Si l’on calcule la somme des guimatrioth des cinq noms – - Maħlah, Noâh, Ħoglah, Milkah et Tirtsah [מַחְלָה נֹעָה חָגְלָה מִלְכָּה תִרְצָה] – ont obtient 1044. Cela suggère que les « Filles de de Tslofħad » font écho aux « Filles de Jérusalem » du Cantique des cantiques, Banouth Yeroushalaïm [בְּנוֹת יְרוּשָׁלִָם], de même guimatria.
Certains cercles kabbalistiques utilisent la méditation sur les noms des filles de Tselofħad comme une technique pour éveiller les cinq aspects de l'âme. Cette pratique implique la modulation de chaque nom, associé à une lumière teintée spécifique, en se concentrant sur les qualités spirituelles qu'il représente.
L'Héritage Spirituel
Dans la pensée kabbalistique, la quête d'héritage terrestre des filles de Tselofħad est interprétée comme une métaphore de la recherche d'un héritage spirituel. Leur action est vue comme un acte de Tiqoun, contribuant à la Réparation du monde, et à restaurer l'équilibre divin masculin et féminin.
Cet héritage revendiqué par les filles de Tselofħad peut être aussi vu comme une métaphore de notre responsabilité envers la Création. Leur acte peut inspirer une réflexion sur la manière dont nous « héritons » et prenons soin de notre environnement, en transcendant les limites traditionnelles de la propriété pour embrasser une vision plus holistique de notre relation avec la nature.
Cette œuvre est interprétée comme une élévation de l'aspect féminin dans le monde spirituel, symbolisant la recherche d'un équilibre entre les énergies masculines et féminines dans l'univers kabbalistique. La quête des filles de Tselofħad peut être vue comme un processus d'individuation jungien, où le féminin cherche à s'intégrer pleinement dans la conscience collective. Les cinq filles représentent dans ce cas différents aspects de la psyché en quête de reconnaissance et d'intégration.
L'histoire des filles de Tselofħad transcende son contexte historique pour devenir un puissant symbole de transformation spirituelle, de Justice divine et d'Harmonie cosmique.
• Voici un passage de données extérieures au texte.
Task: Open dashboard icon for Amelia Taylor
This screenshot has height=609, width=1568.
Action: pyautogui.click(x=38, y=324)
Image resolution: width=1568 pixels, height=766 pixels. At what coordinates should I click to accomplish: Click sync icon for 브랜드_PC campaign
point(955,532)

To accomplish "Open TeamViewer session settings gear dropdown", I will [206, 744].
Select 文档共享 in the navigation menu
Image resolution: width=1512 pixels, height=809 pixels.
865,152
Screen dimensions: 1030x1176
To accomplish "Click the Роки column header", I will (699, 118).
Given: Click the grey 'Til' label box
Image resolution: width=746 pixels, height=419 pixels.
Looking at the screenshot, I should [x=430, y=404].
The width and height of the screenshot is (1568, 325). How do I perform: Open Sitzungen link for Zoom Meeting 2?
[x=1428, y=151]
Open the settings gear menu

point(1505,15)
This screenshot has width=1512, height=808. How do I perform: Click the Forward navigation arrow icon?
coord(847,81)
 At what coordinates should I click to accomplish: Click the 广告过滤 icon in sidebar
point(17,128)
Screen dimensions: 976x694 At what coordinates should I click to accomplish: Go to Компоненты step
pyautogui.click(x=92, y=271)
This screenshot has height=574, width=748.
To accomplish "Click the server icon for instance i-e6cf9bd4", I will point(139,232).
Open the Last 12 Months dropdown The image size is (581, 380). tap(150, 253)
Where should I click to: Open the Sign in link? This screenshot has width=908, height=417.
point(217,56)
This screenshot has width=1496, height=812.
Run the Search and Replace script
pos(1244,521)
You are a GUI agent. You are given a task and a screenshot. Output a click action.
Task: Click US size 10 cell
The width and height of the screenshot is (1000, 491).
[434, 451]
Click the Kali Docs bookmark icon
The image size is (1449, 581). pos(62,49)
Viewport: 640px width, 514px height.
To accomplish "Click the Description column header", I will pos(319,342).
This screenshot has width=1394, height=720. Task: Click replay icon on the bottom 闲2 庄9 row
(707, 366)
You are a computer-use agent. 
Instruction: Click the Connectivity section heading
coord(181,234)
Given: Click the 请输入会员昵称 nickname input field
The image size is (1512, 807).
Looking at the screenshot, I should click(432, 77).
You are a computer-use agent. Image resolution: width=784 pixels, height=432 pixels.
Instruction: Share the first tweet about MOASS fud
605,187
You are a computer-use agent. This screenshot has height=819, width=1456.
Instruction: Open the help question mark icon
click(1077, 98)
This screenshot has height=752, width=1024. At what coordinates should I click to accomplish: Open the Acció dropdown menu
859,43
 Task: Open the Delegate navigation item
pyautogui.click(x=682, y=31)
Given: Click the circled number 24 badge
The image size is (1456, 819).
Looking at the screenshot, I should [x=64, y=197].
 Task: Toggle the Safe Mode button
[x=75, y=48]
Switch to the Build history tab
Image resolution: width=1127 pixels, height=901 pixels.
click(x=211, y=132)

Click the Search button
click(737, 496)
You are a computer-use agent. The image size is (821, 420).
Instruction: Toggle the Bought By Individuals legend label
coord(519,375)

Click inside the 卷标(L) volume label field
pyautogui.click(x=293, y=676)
Elle continue d'inspirer réflexions et interprétations, illustrant comment un acte de courage et de foi peut avoir des répercussions profondes tant sur le plan terrestre que spirituel.
L'histoire des filles de Tselofħad a inspiré l'artiste contemporaine Siona Benjamin qui a créé une série de peintures représentant chacune des filles comme une fusion de tradition juive et d'imagerie indienne, soulignant leur statut de figures transculturelles de l'émancipation féminine.